---------- Data records
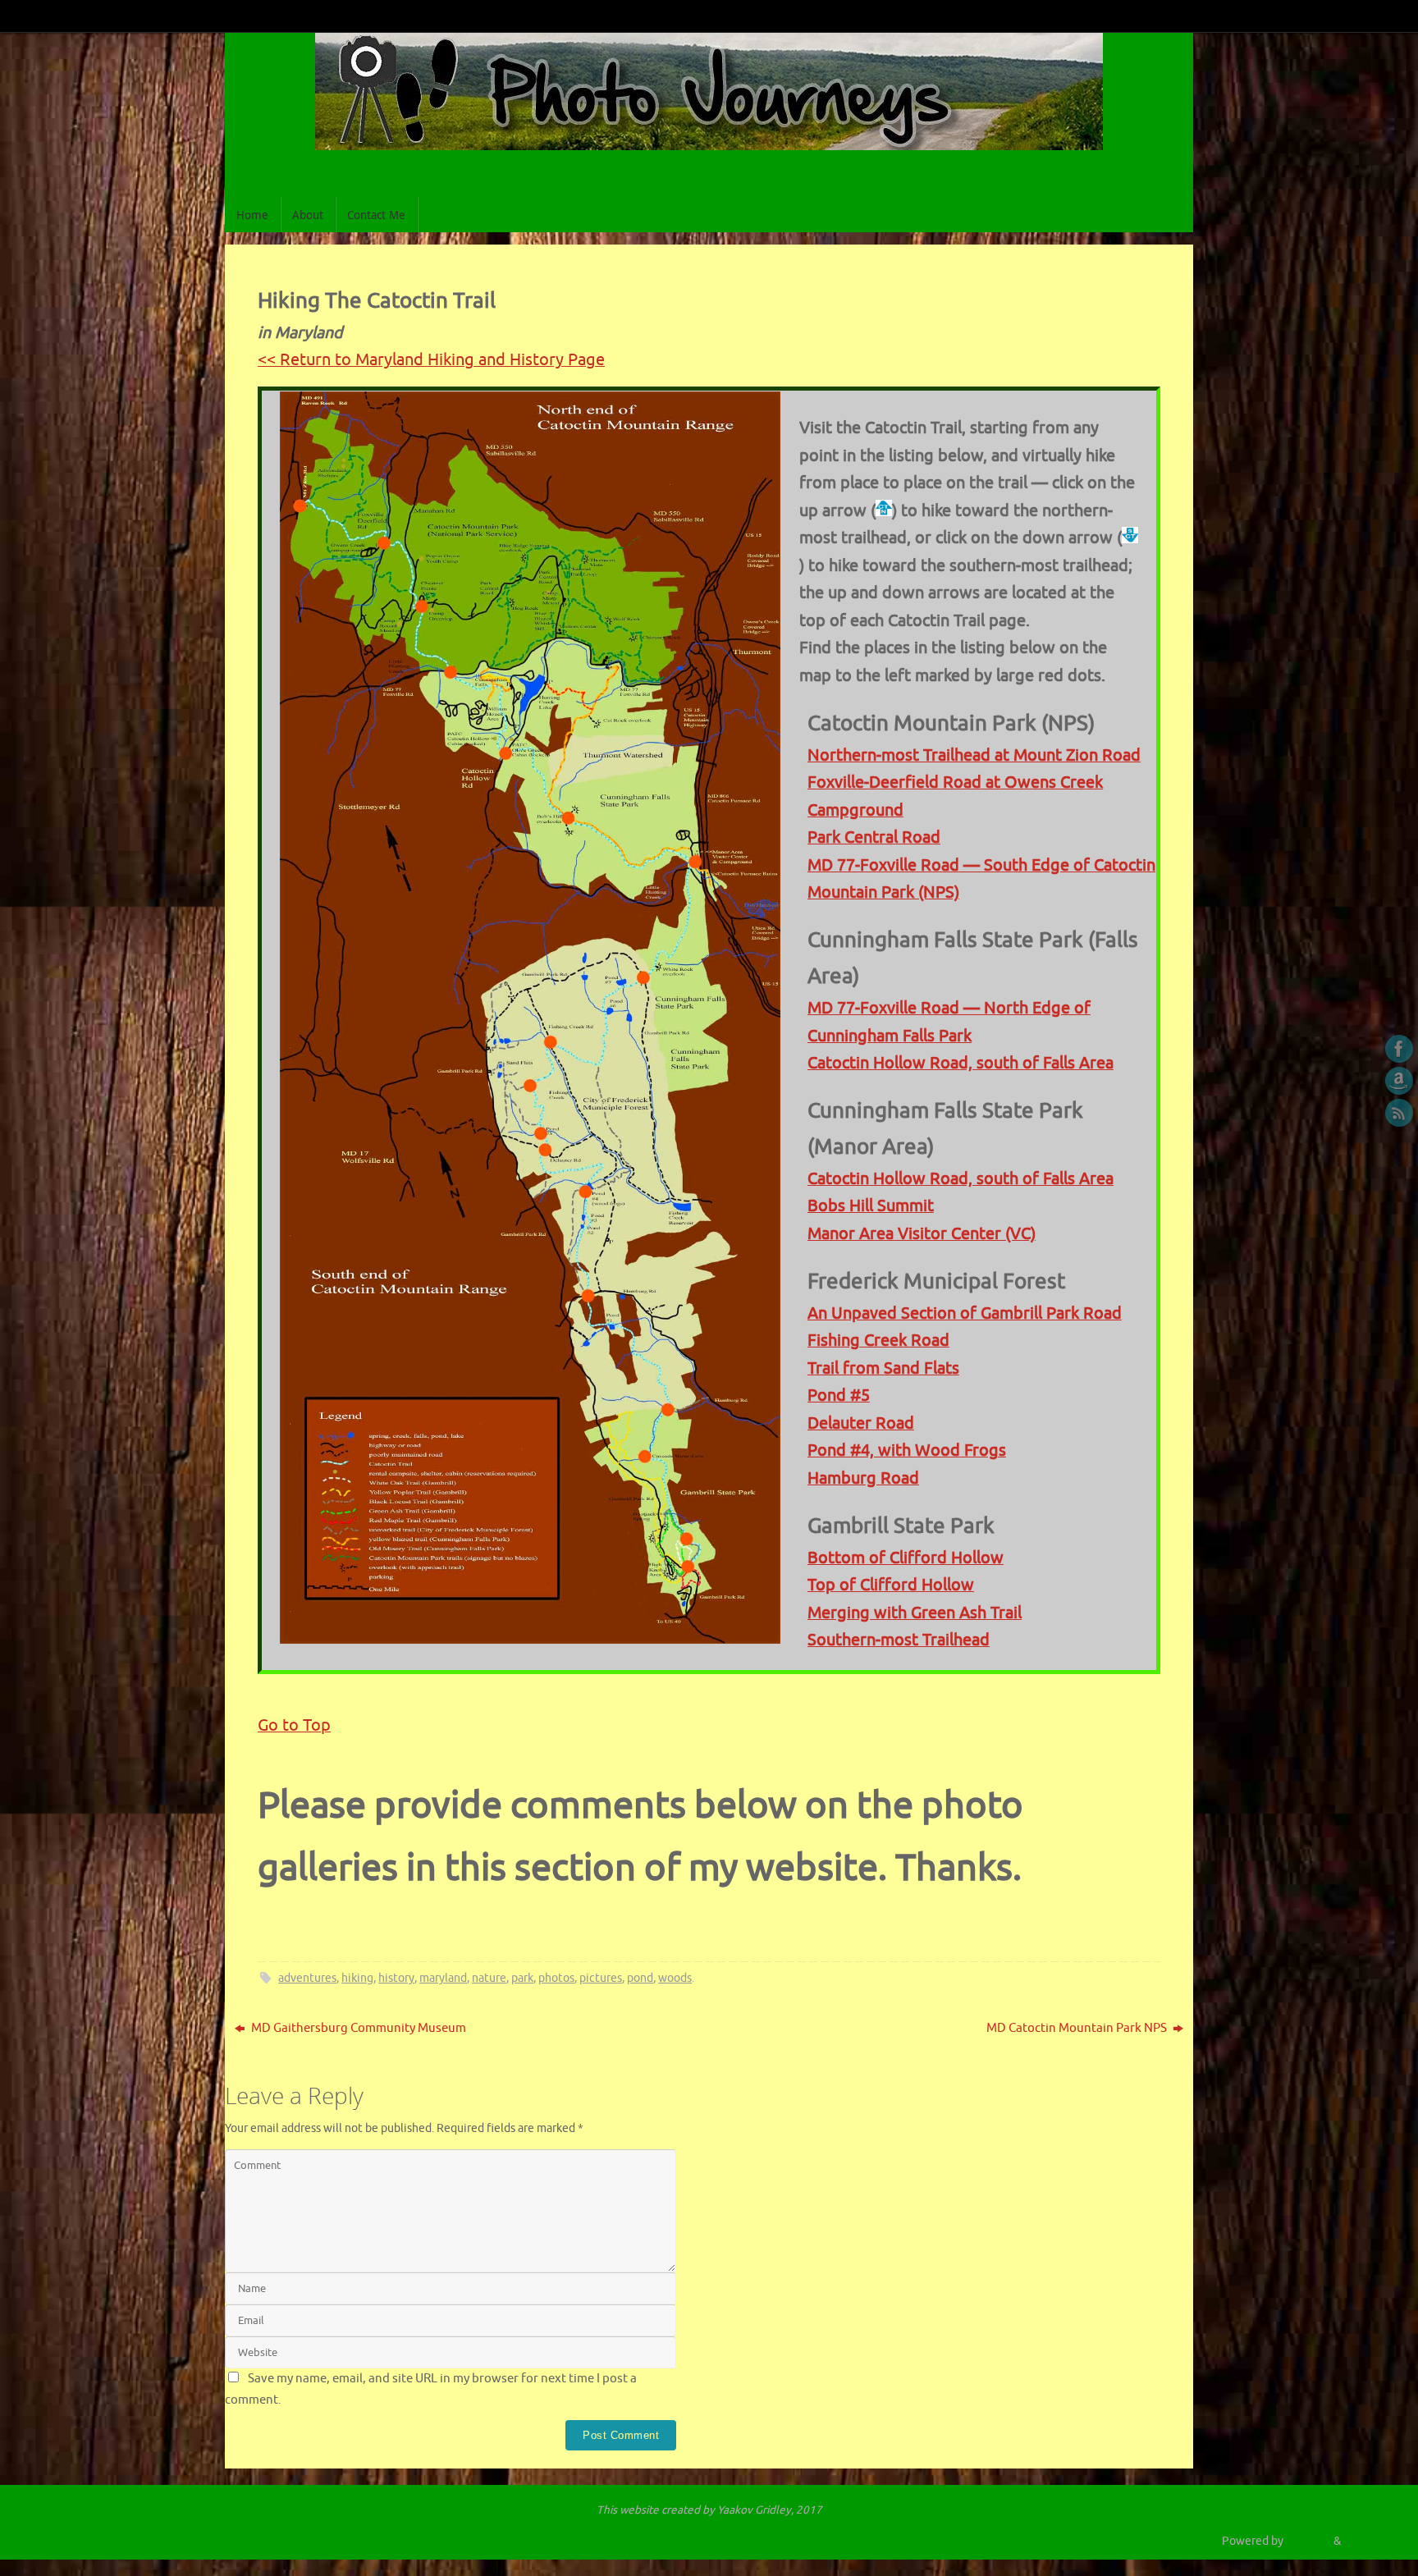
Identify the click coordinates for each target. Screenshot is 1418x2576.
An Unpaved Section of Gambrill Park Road (964, 1313)
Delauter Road (860, 1423)
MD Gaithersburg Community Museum (357, 2028)
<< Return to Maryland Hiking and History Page (431, 360)
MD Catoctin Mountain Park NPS (1077, 2028)
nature (489, 1978)
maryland (443, 1978)
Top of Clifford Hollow (890, 1585)
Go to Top (294, 1725)
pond (640, 1978)
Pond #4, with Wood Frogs (906, 1450)
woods (675, 1978)
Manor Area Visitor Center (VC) (921, 1234)
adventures (307, 1978)
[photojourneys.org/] (1399, 1049)
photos (556, 1978)
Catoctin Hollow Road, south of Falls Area (960, 1063)
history (396, 1978)
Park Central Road (873, 837)
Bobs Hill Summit (870, 1206)
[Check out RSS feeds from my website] (1399, 1113)
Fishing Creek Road (878, 1340)
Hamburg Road (863, 1478)
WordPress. (1372, 2541)
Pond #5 (838, 1395)
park (522, 1978)
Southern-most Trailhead (898, 1640)
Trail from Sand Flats (883, 1368)
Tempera (1308, 2541)
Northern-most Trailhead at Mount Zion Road (974, 755)
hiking (357, 1978)
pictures (600, 1978)
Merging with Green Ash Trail (914, 1613)
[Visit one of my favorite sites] (1399, 1081)
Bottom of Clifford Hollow (905, 1558)
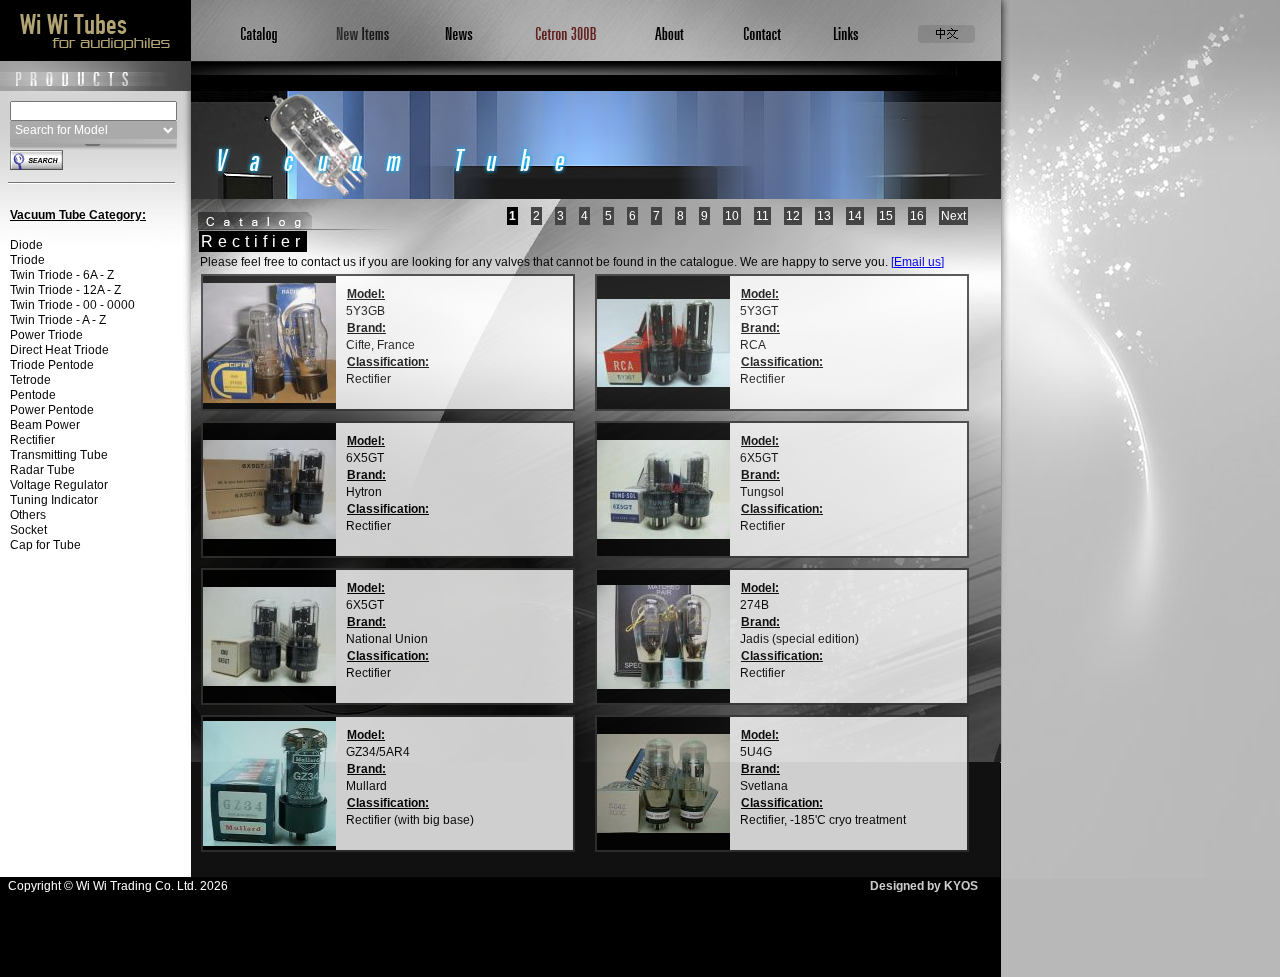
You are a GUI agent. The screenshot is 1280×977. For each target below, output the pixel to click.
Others (28, 515)
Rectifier (32, 440)
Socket (28, 530)
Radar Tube (42, 470)
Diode (26, 245)
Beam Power (45, 425)
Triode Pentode (52, 365)
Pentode (33, 395)
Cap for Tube (45, 545)
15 (886, 216)
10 (732, 216)
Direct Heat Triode (59, 350)
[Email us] (917, 262)
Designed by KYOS (924, 886)
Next (953, 216)
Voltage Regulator (59, 485)
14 (855, 216)
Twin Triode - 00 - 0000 (72, 305)
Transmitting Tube (59, 455)
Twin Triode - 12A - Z (65, 290)
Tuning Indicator (54, 500)
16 (917, 216)
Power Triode (46, 335)
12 (793, 216)
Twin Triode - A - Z (58, 320)
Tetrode (30, 380)
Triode (27, 260)
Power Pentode (52, 410)
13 (824, 216)
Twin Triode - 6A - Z (62, 275)
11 (762, 216)
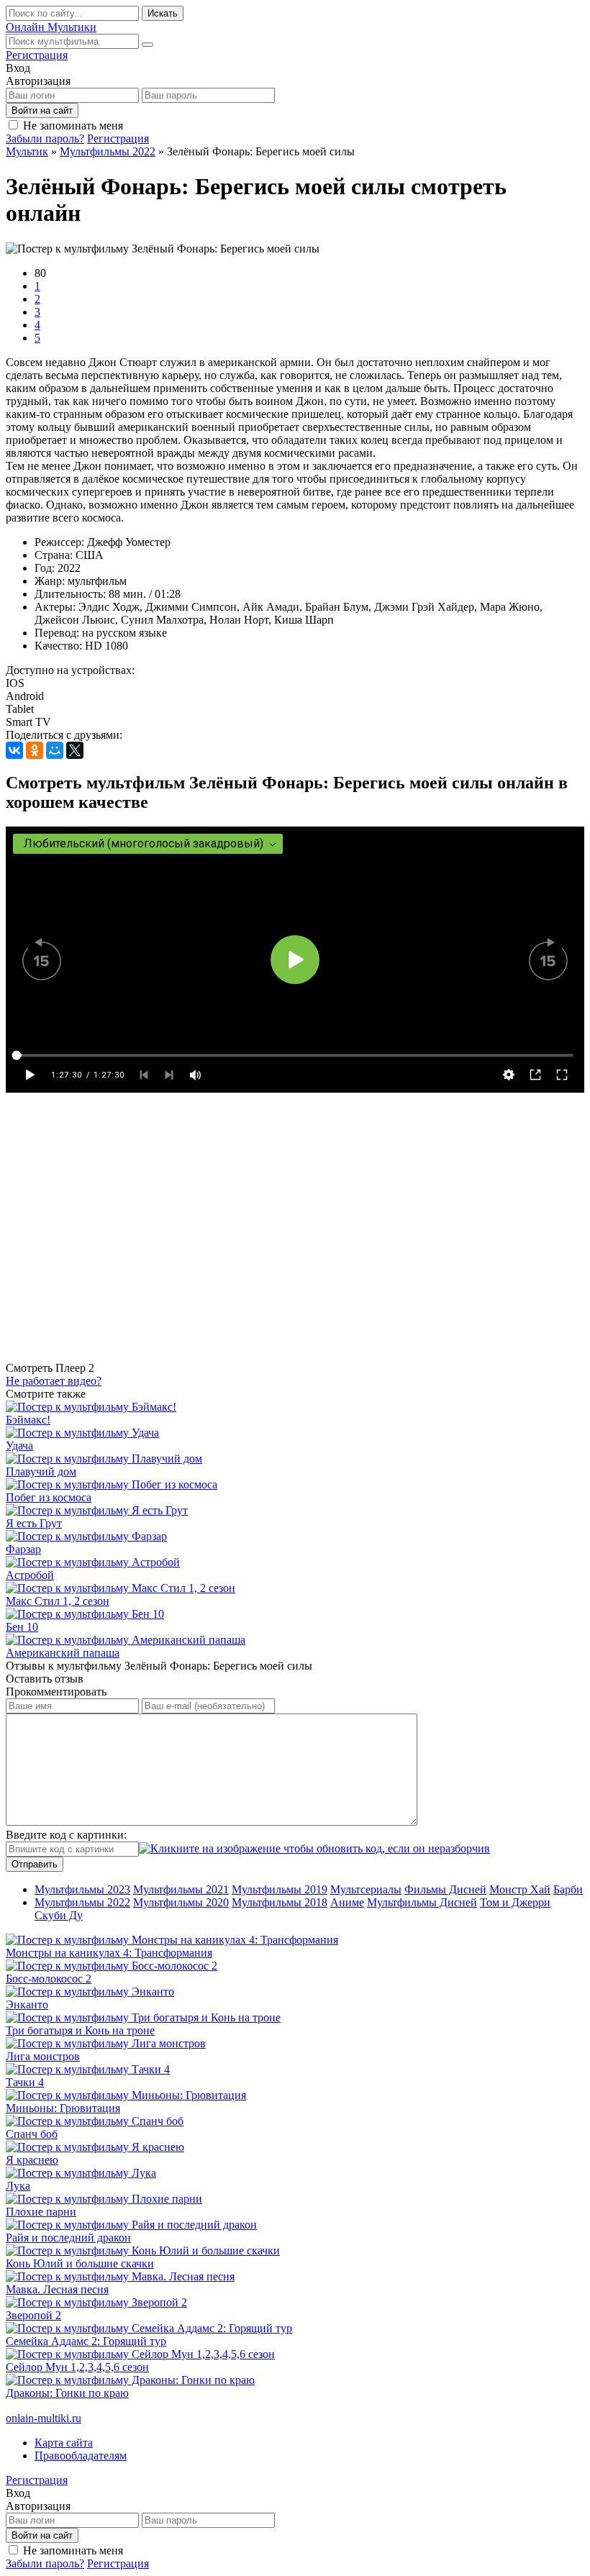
--------------------
Exercise.
Take the data above and repeat it exactly, leaving each picture out.

Response to this task.
Identify the click coordinates for each target. Screenshot is 1418x2576.
An Unpaved Section of Gambrill Park Road (964, 1313)
Delauter Road (860, 1423)
MD Gaithersburg Community Museum (357, 2028)
<< Return to Maryland Hiking and History Page (431, 360)
MD Catoctin Mountain Park NPS (1077, 2028)
nature (489, 1978)
maryland (443, 1978)
Top of Clifford Hollow (890, 1585)
Go to Top (294, 1725)
pond (640, 1978)
Pond #4, with Wood Frogs (906, 1450)
woods (675, 1978)
Manor Area Visitor Center (VC) (921, 1234)
adventures (307, 1978)
[photojourneys.org/] (1399, 1049)
photos (556, 1978)
Catoctin Hollow Road, south of Falls Area (960, 1063)
history (396, 1978)
Park Central Road (873, 837)
Bobs Hill Summit (870, 1206)
[Check out RSS feeds from my website] (1399, 1113)
Fishing Creek Road (878, 1340)
Hamburg Road (863, 1478)
WordPress. (1372, 2541)
Pond #5 (838, 1395)
park (522, 1978)
Southern-most Trailhead (898, 1640)
Trail from Sand Flats (883, 1368)
Tempera (1308, 2541)
Northern-most Trailhead at Mount Zion Road (974, 755)
hiking (357, 1978)
pictures (600, 1978)
Merging with Green Ash Trail (914, 1613)
[Visit one of my favorite sites] (1399, 1081)
Bottom of Clifford Hollow (905, 1558)
You are a GUI agent. The screenshot is 1280×977. For each target below, output the pixel to click.
Others (28, 515)
Rectifier (32, 440)
Socket (28, 530)
Radar Tube (42, 470)
Diode (26, 245)
Beam Power (45, 425)
Triode Pentode (52, 365)
Pentode (33, 395)
Cap for Tube (45, 545)
15 (886, 216)
10 (732, 216)
Direct Heat Triode (59, 350)
[Email us] (917, 262)
Designed by KYOS (924, 886)
Next (953, 216)
Voltage Regulator (59, 485)
14 (855, 216)
Twin Triode - 00 - 0000 (72, 305)
Transmitting Tube (59, 455)
Twin Triode - 12A - Z (65, 290)
Tuning Indicator (54, 500)
16 (917, 216)
Power Triode (46, 335)
12 (793, 216)
Twin Triode - A - Z (58, 320)
Tetrode (30, 380)
Triode (27, 260)
Power Pentode (52, 410)
13 (824, 216)
Twin Triode - 6A - Z (62, 275)
11 (762, 216)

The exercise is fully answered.